'Bubble boy' welcomes new Ontario screening test

'Bubble boy' welcomes new Ontario screening test

A boy with a rare and treatable "bubble boy" disorder who was saved by a test after his family lost an older sister to the disease is welcoming Ontario's newborn screening announcement for the illness.

Lori Peters and her eight-year-old, Ethan, travelled from Niagara-on-the-Lake, Ont., to join his sisters at the Children’s Hospital of Eastern Ontario in Ottawa today as Ontario Health Minister Deb Matthews announced a new life-saving screening for newborns in the province.

"It saves lives," Matthews told reporters. "It saves money in the long run. With appropriate treatment they can be cured."

Ethan has Severe Combined Immune Deficiency or SCID, a group of rare and potentially fatal conditions in which the immune system either lacks key immune cells called T-lymphocytes or the cells don't work properly. It's also known as bubble boy disorder after David Vetter, a boy from Texas with a type of SCID, lived for 12 years in a plastic, germ-free bubble.

"The most frustrating part of losing our beautiful daughter was that she was never given a chance to fight," Peters said of their daughter, Brooklyn. "We never knew what we were fighting. We felt so helpless and lost."

Peters said Brooklyn had repeated bouts of pneumonia and hospitalizations. It was only when Brooklyn's final blood sample was sent to Toronto that she was diagnosed with SCID. "She had no immune system to fight even a simple cold," her mother said.

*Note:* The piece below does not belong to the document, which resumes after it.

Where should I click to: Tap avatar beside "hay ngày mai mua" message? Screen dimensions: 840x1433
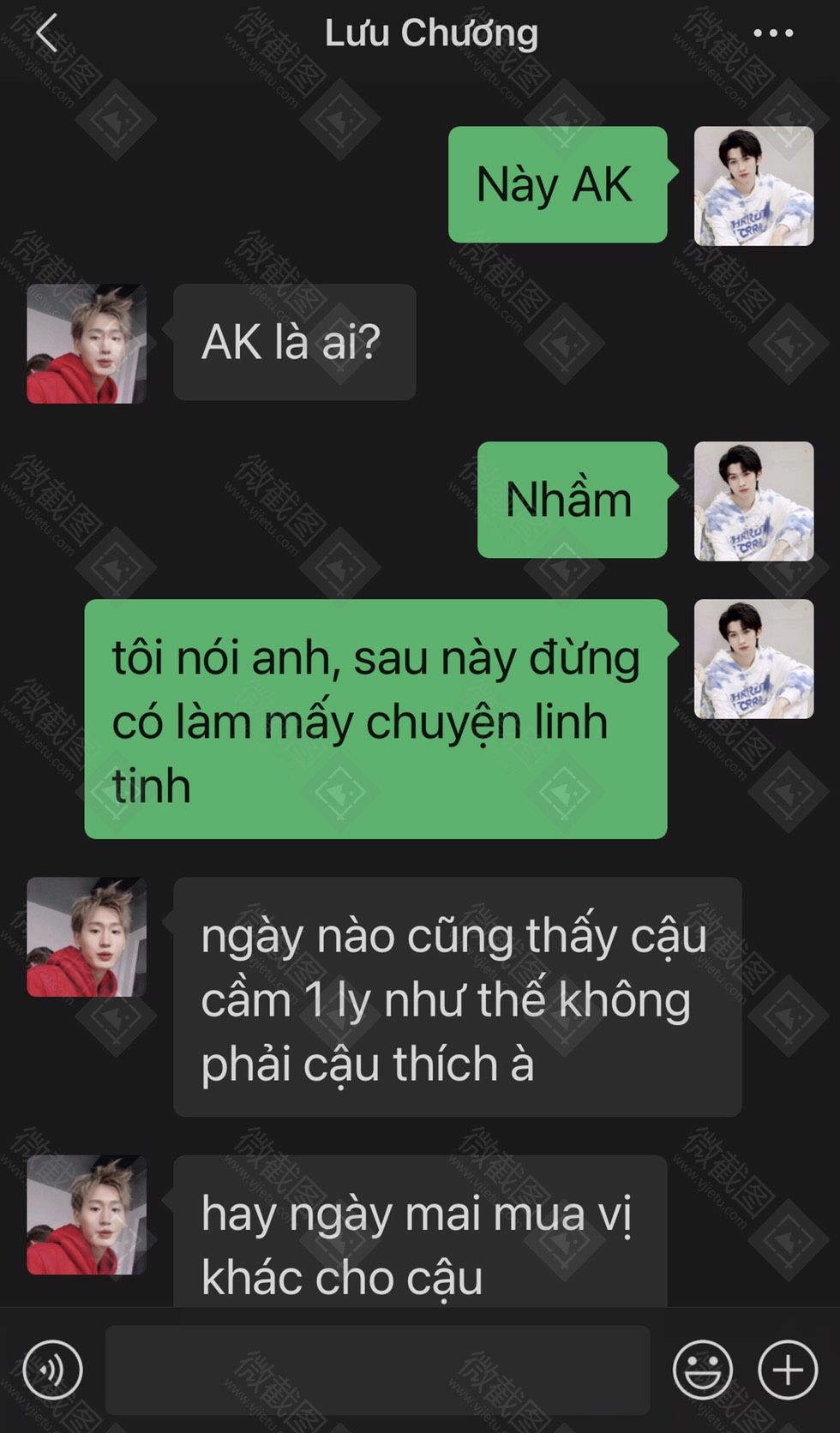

When Ethan was born, he spent eight months in hospital in reverse isolation until he received a bone marrow transplant.

Ethan is now 100 per cent healthy and medication free, his mother said. He presented Matthews with a large thank-you sign.

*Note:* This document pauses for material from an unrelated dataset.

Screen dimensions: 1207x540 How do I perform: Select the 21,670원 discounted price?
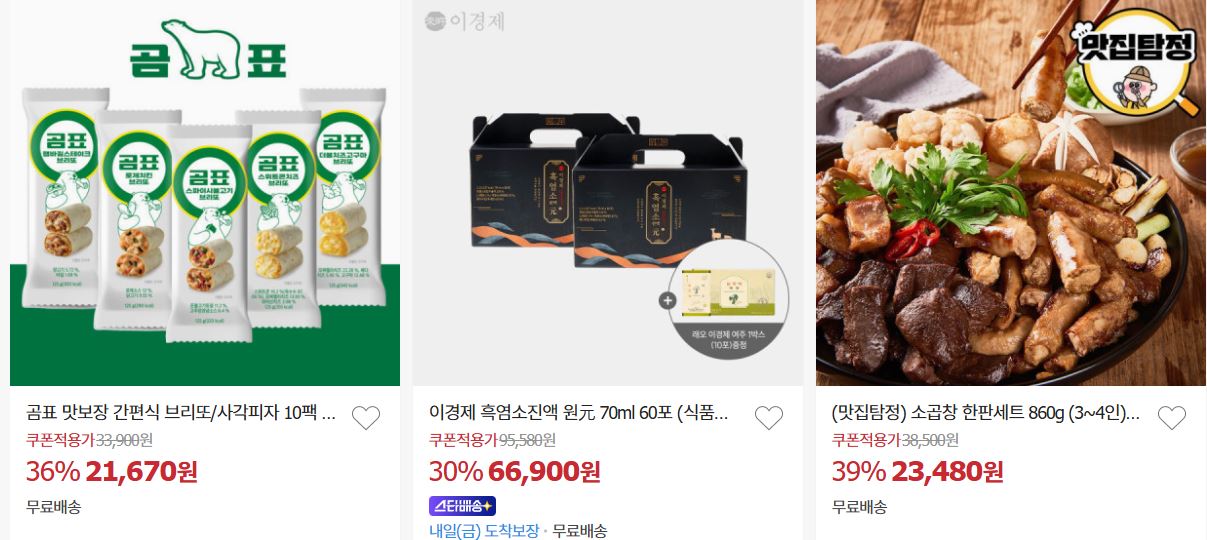[x=142, y=470]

Since Aug. 12, newborns in Ontario have been undergoing screening for SCID during standard heel prick test bloods. Ontario is the first jurisdiction in Canada to include this test. In the U.S., several states have being doing it for a couple of years, according to the SCID internet homepage.

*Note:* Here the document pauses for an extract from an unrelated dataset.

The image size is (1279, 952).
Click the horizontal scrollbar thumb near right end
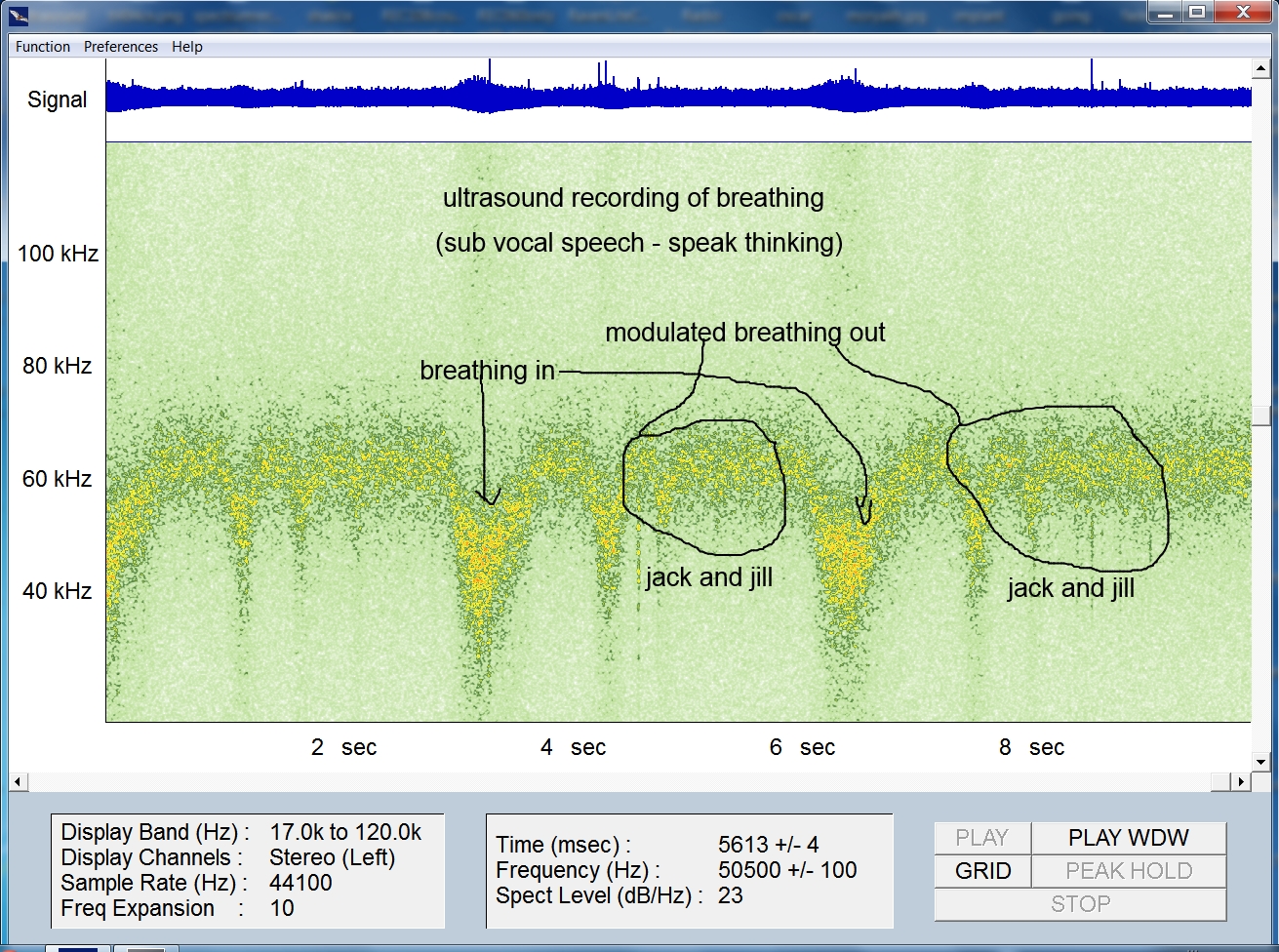coord(1219,782)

Infants with SCID appear healthy at birth, but develop severe infections within the first few months of life, such as pneumonia, meningitis or bloodstream infections, Newborn Screening Ontario said. Without treatment, SCID is fatal.

The treatment is a bone marrow or stem cell transplant. Enzyme replacements may also be given.

This new test is expected to save the lives of up to 10 babies each year, the province's health ministry said.

Matthews said it cost about $1 million to get equipment and training and will cost about $1 million a year to operate.